*WHAT YOU NEED TO DO:*
The data beneath this task is to be duplicated exactly, in its entirety.

Saved data entries

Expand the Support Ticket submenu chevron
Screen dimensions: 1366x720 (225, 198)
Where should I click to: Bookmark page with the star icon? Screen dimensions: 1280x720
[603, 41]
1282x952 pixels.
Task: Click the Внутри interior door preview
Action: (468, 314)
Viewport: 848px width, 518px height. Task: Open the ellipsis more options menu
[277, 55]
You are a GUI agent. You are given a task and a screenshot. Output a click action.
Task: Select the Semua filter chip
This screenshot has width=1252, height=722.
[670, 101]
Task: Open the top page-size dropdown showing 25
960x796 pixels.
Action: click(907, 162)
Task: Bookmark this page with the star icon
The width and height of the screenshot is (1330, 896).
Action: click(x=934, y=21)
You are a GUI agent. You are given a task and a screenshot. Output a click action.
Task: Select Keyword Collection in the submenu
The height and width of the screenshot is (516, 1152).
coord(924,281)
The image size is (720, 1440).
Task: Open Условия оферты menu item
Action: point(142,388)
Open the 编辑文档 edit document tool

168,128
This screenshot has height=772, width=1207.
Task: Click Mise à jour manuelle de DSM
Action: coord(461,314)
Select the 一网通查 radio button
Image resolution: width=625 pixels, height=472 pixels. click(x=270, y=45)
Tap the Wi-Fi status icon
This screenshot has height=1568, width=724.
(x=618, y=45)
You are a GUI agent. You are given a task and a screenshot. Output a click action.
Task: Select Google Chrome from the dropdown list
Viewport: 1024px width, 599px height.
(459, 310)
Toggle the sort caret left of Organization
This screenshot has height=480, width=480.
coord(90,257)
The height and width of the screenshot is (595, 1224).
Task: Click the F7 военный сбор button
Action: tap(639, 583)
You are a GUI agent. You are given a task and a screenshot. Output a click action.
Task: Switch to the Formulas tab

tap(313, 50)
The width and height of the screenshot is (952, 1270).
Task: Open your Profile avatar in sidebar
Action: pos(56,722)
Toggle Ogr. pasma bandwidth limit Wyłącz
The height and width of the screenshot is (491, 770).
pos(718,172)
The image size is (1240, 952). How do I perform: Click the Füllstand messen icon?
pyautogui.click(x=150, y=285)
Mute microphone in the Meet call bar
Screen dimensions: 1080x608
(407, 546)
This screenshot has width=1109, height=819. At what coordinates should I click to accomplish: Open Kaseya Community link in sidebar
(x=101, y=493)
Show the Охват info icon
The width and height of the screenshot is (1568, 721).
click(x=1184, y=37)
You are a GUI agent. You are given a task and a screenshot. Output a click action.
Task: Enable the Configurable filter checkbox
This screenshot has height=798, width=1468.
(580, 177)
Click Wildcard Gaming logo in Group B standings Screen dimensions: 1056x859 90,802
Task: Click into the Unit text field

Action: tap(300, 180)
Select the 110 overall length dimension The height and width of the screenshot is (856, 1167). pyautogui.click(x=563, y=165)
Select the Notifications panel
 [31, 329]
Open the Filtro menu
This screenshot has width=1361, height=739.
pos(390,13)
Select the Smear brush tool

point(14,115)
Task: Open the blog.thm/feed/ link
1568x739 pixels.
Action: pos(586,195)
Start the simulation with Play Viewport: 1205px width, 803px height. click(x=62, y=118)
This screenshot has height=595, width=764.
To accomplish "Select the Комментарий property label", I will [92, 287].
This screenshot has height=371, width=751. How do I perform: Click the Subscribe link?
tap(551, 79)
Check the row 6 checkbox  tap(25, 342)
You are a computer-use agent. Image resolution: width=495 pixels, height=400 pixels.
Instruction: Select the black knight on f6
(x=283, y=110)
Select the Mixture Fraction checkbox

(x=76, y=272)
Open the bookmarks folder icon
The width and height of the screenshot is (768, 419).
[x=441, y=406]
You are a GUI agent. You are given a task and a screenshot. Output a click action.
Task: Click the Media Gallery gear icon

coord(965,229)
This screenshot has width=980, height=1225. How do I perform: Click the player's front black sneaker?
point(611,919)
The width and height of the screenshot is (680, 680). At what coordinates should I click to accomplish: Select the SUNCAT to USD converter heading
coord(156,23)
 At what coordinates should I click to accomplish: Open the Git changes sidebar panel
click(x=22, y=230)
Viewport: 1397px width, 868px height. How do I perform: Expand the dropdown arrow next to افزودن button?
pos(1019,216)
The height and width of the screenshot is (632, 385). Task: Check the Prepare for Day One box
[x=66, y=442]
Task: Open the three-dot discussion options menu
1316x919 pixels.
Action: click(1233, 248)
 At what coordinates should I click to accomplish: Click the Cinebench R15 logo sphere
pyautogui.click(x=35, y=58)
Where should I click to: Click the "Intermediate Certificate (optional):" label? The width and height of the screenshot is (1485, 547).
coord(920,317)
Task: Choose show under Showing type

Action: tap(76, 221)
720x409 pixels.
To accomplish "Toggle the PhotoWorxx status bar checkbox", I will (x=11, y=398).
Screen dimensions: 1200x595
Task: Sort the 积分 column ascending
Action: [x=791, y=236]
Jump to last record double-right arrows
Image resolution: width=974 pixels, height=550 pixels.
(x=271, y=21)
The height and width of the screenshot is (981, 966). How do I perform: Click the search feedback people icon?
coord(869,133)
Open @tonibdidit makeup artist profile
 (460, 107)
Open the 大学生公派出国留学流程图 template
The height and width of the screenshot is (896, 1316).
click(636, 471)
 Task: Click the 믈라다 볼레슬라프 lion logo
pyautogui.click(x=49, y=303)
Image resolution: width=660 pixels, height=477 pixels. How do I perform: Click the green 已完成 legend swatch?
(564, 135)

*WRITTEN SOLUTION:*
Expand the Support Ticket submenu chevron
Screen dimensions: 1366x720 (225, 198)
Where should I click to: Bookmark page with the star icon? Screen dimensions: 1280x720
[603, 41]
1282x952 pixels.
Task: Click the Внутри interior door preview
Action: (468, 314)
Viewport: 848px width, 518px height. Task: Open the ellipsis more options menu
[277, 55]
You are a GUI agent. You are given a task and a screenshot. Output a click action.
Task: Select the Semua filter chip
This screenshot has width=1252, height=722.
[670, 101]
Task: Open the top page-size dropdown showing 25
960x796 pixels.
Action: click(907, 162)
Task: Bookmark this page with the star icon
The width and height of the screenshot is (1330, 896).
Action: click(x=934, y=21)
You are a GUI agent. You are given a task and a screenshot. Output a click action.
Task: Select Keyword Collection in the submenu
The height and width of the screenshot is (516, 1152).
coord(924,281)
The image size is (720, 1440).
Task: Open Условия оферты menu item
Action: point(142,388)
Open the 编辑文档 edit document tool

168,128
This screenshot has height=772, width=1207.
Task: Click Mise à jour manuelle de DSM
Action: coord(461,314)
Select the 一网通查 radio button
Image resolution: width=625 pixels, height=472 pixels. click(x=270, y=45)
Tap the Wi-Fi status icon
This screenshot has height=1568, width=724.
(x=618, y=45)
You are a GUI agent. You are given a task and a screenshot. Output a click action.
Task: Select Google Chrome from the dropdown list
Viewport: 1024px width, 599px height.
(459, 310)
Toggle the sort caret left of Organization
This screenshot has height=480, width=480.
coord(90,257)
The height and width of the screenshot is (595, 1224).
Task: Click the F7 военный сбор button
Action: tap(639, 583)
You are a GUI agent. You are given a task and a screenshot. Output a click action.
Task: Switch to the Formulas tab

tap(313, 50)
The width and height of the screenshot is (952, 1270).
Task: Open your Profile avatar in sidebar
Action: pos(56,722)
Toggle Ogr. pasma bandwidth limit Wyłącz
The height and width of the screenshot is (491, 770).
pos(718,172)
The image size is (1240, 952). How do I perform: Click the Füllstand messen icon?
pyautogui.click(x=150, y=285)
Mute microphone in the Meet call bar
Screen dimensions: 1080x608
(407, 546)
This screenshot has width=1109, height=819. At what coordinates should I click to accomplish: Open Kaseya Community link in sidebar
(x=101, y=493)
Show the Охват info icon
The width and height of the screenshot is (1568, 721).
click(x=1184, y=37)
You are a GUI agent. You are given a task and a screenshot. Output a click action.
Task: Enable the Configurable filter checkbox
This screenshot has height=798, width=1468.
(580, 177)
Click Wildcard Gaming logo in Group B standings Screen dimensions: 1056x859 90,802
Task: Click into the Unit text field

Action: tap(300, 180)
Select the 110 overall length dimension The height and width of the screenshot is (856, 1167). pyautogui.click(x=563, y=165)
Select the Notifications panel
 [31, 329]
Open the Filtro menu
This screenshot has width=1361, height=739.
pos(390,13)
Select the Smear brush tool

point(14,115)
Task: Open the blog.thm/feed/ link
1568x739 pixels.
Action: pos(586,195)
Start the simulation with Play Viewport: 1205px width, 803px height. click(x=62, y=118)
This screenshot has height=595, width=764.
To accomplish "Select the Комментарий property label", I will [92, 287].
This screenshot has height=371, width=751. How do I perform: Click the Subscribe link?
tap(551, 79)
Check the row 6 checkbox  tap(25, 342)
You are a computer-use agent. Image resolution: width=495 pixels, height=400 pixels.
Instruction: Select the black knight on f6
(x=283, y=110)
Select the Mixture Fraction checkbox

(x=76, y=272)
Open the bookmarks folder icon
The width and height of the screenshot is (768, 419).
[x=441, y=406]
You are a GUI agent. You are given a task and a screenshot. Output a click action.
Task: Click the Media Gallery gear icon

coord(965,229)
This screenshot has width=980, height=1225. How do I perform: Click the player's front black sneaker?
point(611,919)
The width and height of the screenshot is (680, 680). At what coordinates should I click to accomplish: Select the SUNCAT to USD converter heading
coord(156,23)
 At what coordinates should I click to accomplish: Open the Git changes sidebar panel
click(x=22, y=230)
Viewport: 1397px width, 868px height. How do I perform: Expand the dropdown arrow next to افزودن button?
pos(1019,216)
The height and width of the screenshot is (632, 385). Task: Check the Prepare for Day One box
[x=66, y=442]
Task: Open the three-dot discussion options menu
1316x919 pixels.
Action: click(1233, 248)
 At what coordinates should I click to accomplish: Click the Cinebench R15 logo sphere
pyautogui.click(x=35, y=58)
Where should I click to: Click the "Intermediate Certificate (optional):" label? The width and height of the screenshot is (1485, 547).
coord(920,317)
Task: Choose show under Showing type

Action: tap(76, 221)
720x409 pixels.
To accomplish "Toggle the PhotoWorxx status bar checkbox", I will (x=11, y=398).
Screen dimensions: 1200x595
Task: Sort the 积分 column ascending
Action: [x=791, y=236]
Jump to last record double-right arrows
Image resolution: width=974 pixels, height=550 pixels.
(x=271, y=21)
The height and width of the screenshot is (981, 966). How do I perform: Click the search feedback people icon?
coord(869,133)
Open @tonibdidit makeup artist profile
 (460, 107)
Open the 大学生公派出国留学流程图 template
The height and width of the screenshot is (896, 1316).
click(636, 471)
 Task: Click the 믈라다 볼레슬라프 lion logo
pyautogui.click(x=49, y=303)
Image resolution: width=660 pixels, height=477 pixels. How do I perform: Click the green 已完成 legend swatch?
(564, 135)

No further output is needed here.